Performance Benefits of Adding a Second Network
Solution 1:
Running a separate parallel network is almost definitely not the best way to tackle this. It's quite a bit of work and maintenance, and isn't likely to solve your problem. Keep in mind that it won't automatically balance the traffic over both of your networks. So for example, if all clients use the second network for file sharing, then it will be saturated and directory listings will still be slow. Your first network might still be fast, but nobody will be using it for filesharing.
This is what I would try:
- Measure the network throughput on the fileserver. If it is up near 80% of the theoretical wire speed, then you need a faster network connection. You can use the second ethernet port on your fileserver and bond the two into one network interface with twice the capacity. Your switch has to support this, and there are some limitations to how that additional capacity will actually get used in practice.

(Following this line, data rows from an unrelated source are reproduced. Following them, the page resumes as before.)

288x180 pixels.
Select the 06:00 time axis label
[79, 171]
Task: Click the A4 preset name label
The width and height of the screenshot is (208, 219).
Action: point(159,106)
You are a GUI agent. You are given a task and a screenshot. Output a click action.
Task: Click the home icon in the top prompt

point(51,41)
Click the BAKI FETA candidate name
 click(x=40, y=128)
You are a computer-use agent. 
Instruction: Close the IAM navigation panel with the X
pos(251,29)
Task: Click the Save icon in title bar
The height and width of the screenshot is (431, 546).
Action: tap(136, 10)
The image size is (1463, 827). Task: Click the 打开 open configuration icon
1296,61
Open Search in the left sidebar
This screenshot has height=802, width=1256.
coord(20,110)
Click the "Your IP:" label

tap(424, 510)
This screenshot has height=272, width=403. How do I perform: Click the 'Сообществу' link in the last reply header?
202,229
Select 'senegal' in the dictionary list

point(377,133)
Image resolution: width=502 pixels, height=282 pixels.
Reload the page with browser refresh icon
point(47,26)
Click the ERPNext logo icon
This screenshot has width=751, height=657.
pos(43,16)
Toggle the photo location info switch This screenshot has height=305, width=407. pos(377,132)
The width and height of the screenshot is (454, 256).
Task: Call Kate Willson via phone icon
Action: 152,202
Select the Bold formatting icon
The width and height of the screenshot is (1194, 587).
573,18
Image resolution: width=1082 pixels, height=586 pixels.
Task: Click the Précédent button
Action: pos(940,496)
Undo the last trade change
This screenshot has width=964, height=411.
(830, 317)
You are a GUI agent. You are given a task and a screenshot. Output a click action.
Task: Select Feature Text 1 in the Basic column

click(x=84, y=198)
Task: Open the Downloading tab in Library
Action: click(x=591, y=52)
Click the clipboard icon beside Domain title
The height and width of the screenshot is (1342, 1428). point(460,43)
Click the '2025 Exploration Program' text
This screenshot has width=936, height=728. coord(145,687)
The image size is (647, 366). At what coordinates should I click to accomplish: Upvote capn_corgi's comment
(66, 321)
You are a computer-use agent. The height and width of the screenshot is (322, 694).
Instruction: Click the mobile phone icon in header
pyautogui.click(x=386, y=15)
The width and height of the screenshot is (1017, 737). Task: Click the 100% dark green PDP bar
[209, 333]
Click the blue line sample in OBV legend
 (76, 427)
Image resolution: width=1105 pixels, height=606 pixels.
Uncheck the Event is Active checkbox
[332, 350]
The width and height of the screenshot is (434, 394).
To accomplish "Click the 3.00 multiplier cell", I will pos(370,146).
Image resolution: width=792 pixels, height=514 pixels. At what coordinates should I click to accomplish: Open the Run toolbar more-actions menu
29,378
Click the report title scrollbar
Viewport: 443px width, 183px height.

- If the network throughput is not very high, then look at other factors of the fileserver to see if they're the bottleneck such as CPU (unlikely), or RAM (more will allow it to cache more).
- The most likely reason is that the disks aren't performing quickly enough. You could look into a better RAID system, use a clustered filesystem, or just shard your data into multiple fileservers. How you do this is very dependent on your applications and OS environment.
If your switch supports SNMP, I would take the time to setup Zenoss or something similar. It will graph the utilization on each port, which will greatly improve your ability to pinpoint the bottleneck. It can also graph the vital statistics of your client and server machines.
Solution 2:
If your problem is network device contention, then moving the transfers to another subnet will help. You'll have to be careful to ensure that the transfers move over the second network and not the first.
However if you are trying to do directory listings on the servers involved in the transfers of those large files, your problems might be because the drives on the computers involved are too busy to step your requests in quickly. In that case, additional network capacity on the server won't help.